Miho était assis dans le fauteuil en velours émeraude, regardant le cognac dans son verre, se reposer entre les glaçons. Accoudé, il était en train d'écouter son interlocuteur chinois qui se vantait d'avoir acheté des terres en Afrique du Sud, se disant bienfaiteur par l'envoie de provisions, de matériels et matériaux à la population. En attendant, il avait ouvert une usine et pouvait exploiter les ressources précieuses de l'un des pays de ce continent. Mais quelle était la philosophie que Mee Na lui avait toujours dit : "Chacun fait son blé comme il l'entend".

- Et dîtes moi, j'ai entendu une rumeur qui dit qu'en Corée, il y a eu de l'agitation.

Le balafré releva lentement son regard vers son convive, il se redressa doucement dans son siège :

- C'est à dire ?

- J'ai entendu dire que vous avez l'Etat qui a saigné au vif toute la pègre. Et surtout, j'ai entendu une bonne blague de mythologie grecque. Je n'ai pas bien compris cette histoire mais soyons réalistes. Vous avez mis une femme comme pantin à la tête du clan ? Afin de la désigner comme cible ?

Un bruit de talons, une main manucurée se posa sur l'épaule de son second. Elle se tenait derrière lui, se positionnant plutôt comme la marionnettiste que la marionnette.

- Et si c'était vous qui avez été trompé ? Et si j'avais placé un épouvantail pour garder mon trône en attendant que des machos comme vous, acceptent qu'une femme puisse diriger. N'importe qui peut diriger. La preuve, vous êtes le directeur administratif et financier de votre boîte, donc même un chimpanzé pourrait se faire passer pour un bon chef.

L'invité bondit sur ses pieds en entendant ces propos insultants, il la pointa du doigt et son visage se déforma sous la colère. Impulsif, il était ridicule.

- Vous !

- Kim Mee Na, patronne de l'Organisation.
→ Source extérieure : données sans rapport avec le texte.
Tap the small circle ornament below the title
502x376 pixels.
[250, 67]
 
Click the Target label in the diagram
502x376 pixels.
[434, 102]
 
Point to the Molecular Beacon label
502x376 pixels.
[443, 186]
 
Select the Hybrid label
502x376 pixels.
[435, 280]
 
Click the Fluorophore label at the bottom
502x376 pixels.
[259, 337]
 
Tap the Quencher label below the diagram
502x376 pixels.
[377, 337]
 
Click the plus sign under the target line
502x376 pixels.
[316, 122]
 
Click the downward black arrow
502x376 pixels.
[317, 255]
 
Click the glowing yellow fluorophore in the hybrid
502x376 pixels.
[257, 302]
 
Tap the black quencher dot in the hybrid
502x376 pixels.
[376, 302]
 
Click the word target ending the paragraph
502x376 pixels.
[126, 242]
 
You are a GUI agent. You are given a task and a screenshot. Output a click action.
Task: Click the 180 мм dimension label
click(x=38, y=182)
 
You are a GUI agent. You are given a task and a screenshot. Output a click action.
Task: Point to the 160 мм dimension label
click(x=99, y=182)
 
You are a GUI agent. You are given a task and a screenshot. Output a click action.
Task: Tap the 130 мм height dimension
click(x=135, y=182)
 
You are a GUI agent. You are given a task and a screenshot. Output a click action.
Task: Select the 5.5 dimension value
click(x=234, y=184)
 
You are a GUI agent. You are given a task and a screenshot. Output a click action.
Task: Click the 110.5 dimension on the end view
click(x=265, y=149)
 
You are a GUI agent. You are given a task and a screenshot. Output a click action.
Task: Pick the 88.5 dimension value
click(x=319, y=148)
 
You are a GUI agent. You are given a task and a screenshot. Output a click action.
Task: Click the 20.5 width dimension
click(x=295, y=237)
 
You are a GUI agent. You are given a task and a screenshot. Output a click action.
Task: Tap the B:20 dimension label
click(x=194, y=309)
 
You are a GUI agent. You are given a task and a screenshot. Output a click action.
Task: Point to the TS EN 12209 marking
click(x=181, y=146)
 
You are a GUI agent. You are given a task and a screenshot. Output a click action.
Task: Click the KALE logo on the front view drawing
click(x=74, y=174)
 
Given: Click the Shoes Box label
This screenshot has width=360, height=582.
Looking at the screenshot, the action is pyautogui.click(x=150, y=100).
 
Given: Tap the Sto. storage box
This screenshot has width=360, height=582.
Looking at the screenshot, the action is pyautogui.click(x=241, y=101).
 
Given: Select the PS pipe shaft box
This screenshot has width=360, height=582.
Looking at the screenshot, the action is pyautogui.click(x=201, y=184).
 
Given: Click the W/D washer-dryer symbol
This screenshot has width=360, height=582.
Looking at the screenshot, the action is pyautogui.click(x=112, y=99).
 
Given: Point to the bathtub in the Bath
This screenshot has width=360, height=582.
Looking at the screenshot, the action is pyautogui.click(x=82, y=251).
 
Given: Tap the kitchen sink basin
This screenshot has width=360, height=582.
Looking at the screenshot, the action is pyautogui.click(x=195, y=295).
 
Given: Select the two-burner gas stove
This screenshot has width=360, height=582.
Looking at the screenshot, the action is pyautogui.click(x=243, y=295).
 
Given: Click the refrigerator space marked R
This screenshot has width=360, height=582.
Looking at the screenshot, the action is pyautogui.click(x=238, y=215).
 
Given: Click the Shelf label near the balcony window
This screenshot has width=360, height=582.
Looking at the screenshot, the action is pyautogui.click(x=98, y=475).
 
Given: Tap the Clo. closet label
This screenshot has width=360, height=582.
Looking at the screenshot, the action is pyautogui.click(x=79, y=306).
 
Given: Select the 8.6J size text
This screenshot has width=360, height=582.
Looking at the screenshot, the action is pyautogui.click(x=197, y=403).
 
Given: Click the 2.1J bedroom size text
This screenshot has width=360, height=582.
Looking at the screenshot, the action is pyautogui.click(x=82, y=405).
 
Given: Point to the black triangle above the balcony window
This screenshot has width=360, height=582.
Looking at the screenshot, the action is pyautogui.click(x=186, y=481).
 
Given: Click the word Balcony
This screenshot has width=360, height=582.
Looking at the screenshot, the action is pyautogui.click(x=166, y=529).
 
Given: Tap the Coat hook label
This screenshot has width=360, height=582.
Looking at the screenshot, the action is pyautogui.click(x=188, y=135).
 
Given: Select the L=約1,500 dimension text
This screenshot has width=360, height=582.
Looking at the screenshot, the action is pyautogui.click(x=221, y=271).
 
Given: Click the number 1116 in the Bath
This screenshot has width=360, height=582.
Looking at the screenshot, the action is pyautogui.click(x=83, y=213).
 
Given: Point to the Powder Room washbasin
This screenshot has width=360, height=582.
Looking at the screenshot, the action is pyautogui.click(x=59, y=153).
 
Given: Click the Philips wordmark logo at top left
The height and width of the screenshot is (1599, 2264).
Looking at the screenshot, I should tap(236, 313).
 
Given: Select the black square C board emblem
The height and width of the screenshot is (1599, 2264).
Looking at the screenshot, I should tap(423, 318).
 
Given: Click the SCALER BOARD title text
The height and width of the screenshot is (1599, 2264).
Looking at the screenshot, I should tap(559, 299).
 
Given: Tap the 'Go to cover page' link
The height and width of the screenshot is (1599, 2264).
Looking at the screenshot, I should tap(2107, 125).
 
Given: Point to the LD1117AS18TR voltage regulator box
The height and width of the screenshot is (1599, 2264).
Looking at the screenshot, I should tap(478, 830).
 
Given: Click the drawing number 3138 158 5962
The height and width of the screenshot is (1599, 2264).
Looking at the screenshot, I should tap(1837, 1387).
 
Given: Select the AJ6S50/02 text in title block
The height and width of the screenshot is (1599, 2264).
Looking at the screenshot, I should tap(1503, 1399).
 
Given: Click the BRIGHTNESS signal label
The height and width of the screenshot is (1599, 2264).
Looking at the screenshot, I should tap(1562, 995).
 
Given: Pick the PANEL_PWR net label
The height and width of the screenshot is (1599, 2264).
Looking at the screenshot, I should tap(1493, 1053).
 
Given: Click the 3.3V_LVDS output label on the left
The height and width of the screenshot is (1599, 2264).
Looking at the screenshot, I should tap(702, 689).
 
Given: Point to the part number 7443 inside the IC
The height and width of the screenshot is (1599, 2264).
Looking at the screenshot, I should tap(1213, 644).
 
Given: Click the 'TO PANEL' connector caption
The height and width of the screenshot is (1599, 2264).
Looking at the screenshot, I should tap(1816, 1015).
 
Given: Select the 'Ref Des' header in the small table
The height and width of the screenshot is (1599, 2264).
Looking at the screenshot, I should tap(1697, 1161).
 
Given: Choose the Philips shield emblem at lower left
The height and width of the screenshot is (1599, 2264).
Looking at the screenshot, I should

Elle dévia l'index tendu du chinois, le forçant à l'abaisser alors que Miho restait sagement assis, sous l'ombre de sa supérieure.

- Vous êtes donc la fille cachée de Kim Tae-Yeong !

- Pourquoi je devrais toujours être rapportée à mon père ? Ne puis-je pas être juste moi ? Enfin, je suis ravie de vous rencontrer Monsieur Liu. Cependant je n'apprécie pas votre, comment dire, votre grossièreté.

Comme si une autre phrase était cachée derrière ces paroles adressées à cet homme méprisant, Miho se leva et dégaina une petite dague gravée de ses initiales, un cadeau tout récent de la jeune femme.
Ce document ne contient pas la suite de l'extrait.